» **Information given**
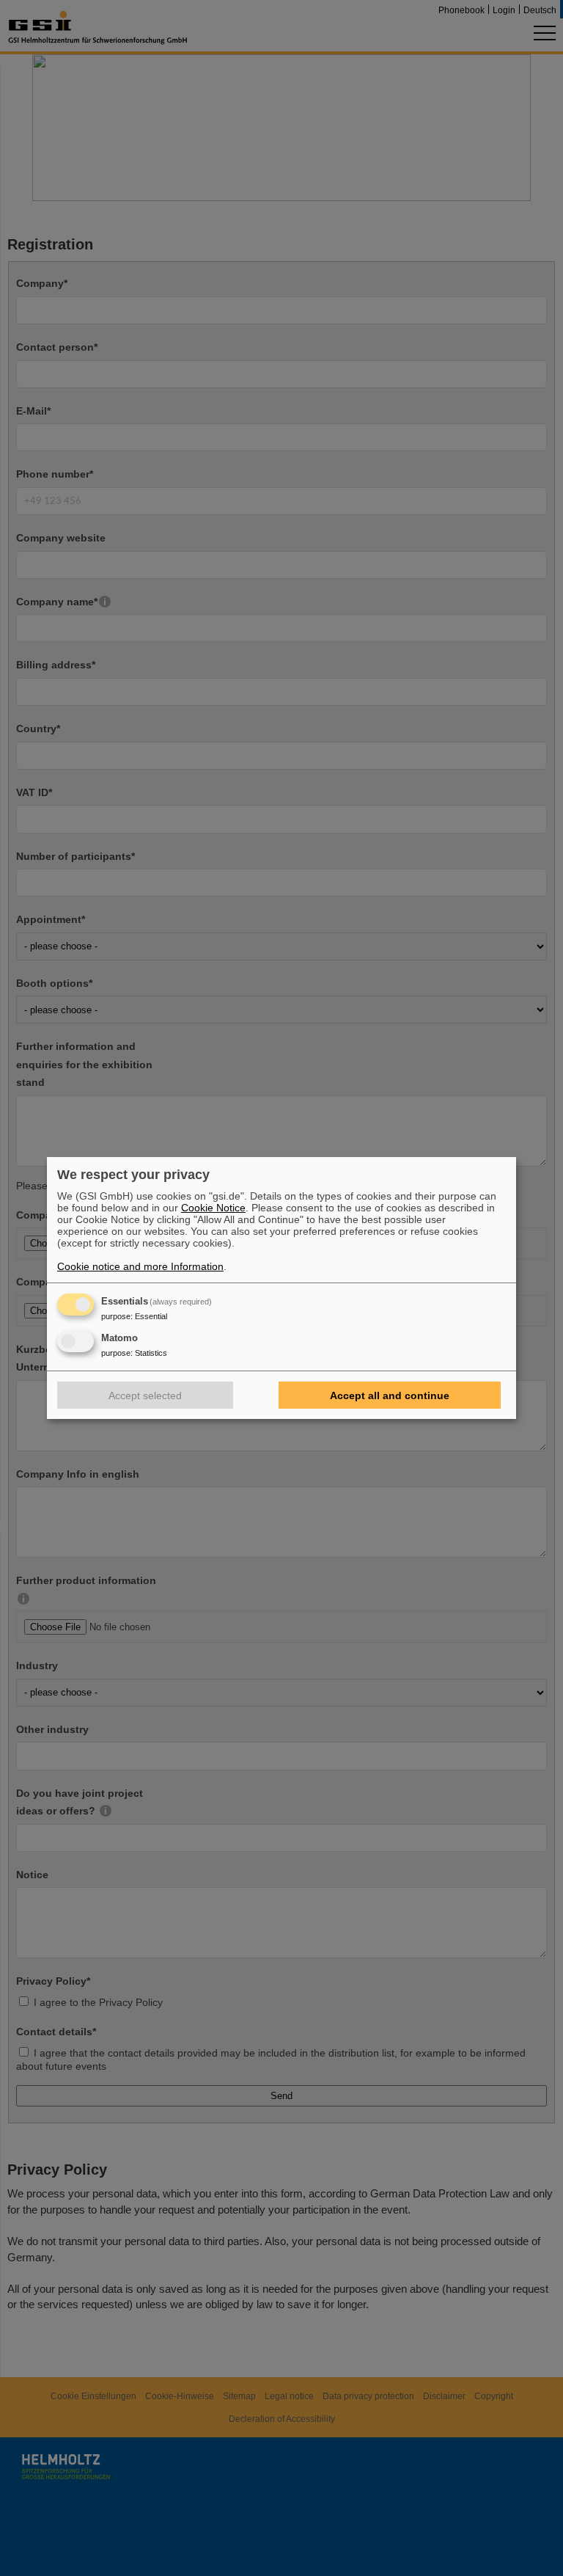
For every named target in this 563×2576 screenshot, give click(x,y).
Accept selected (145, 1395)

---

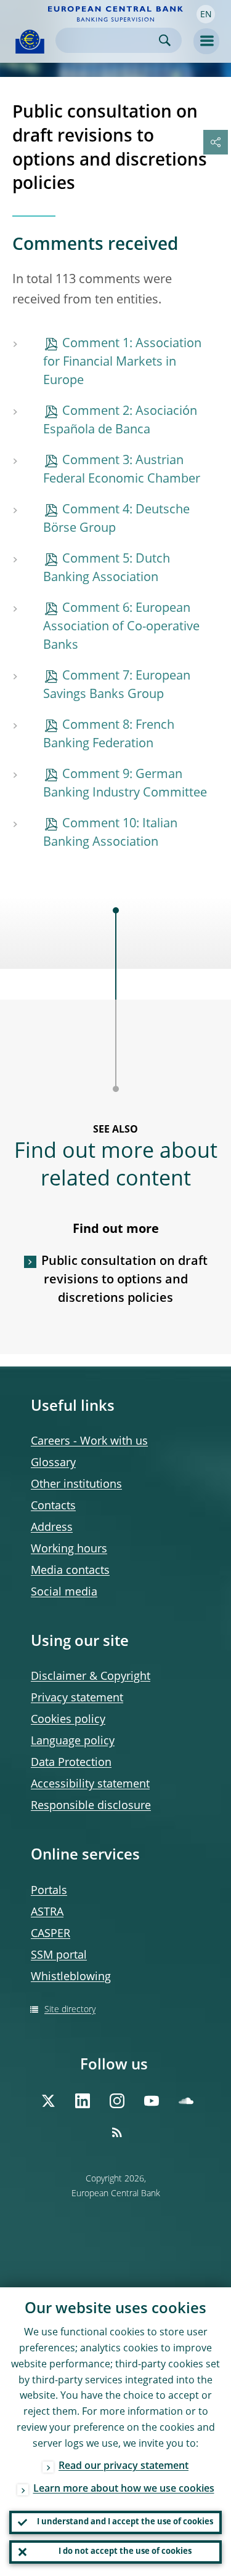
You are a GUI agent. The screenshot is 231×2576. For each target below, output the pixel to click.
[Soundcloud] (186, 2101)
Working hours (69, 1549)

» **Your goal**
Say how many lines above contain the string "screenshot". Answer with the number only.

» **Solution to this problem**
2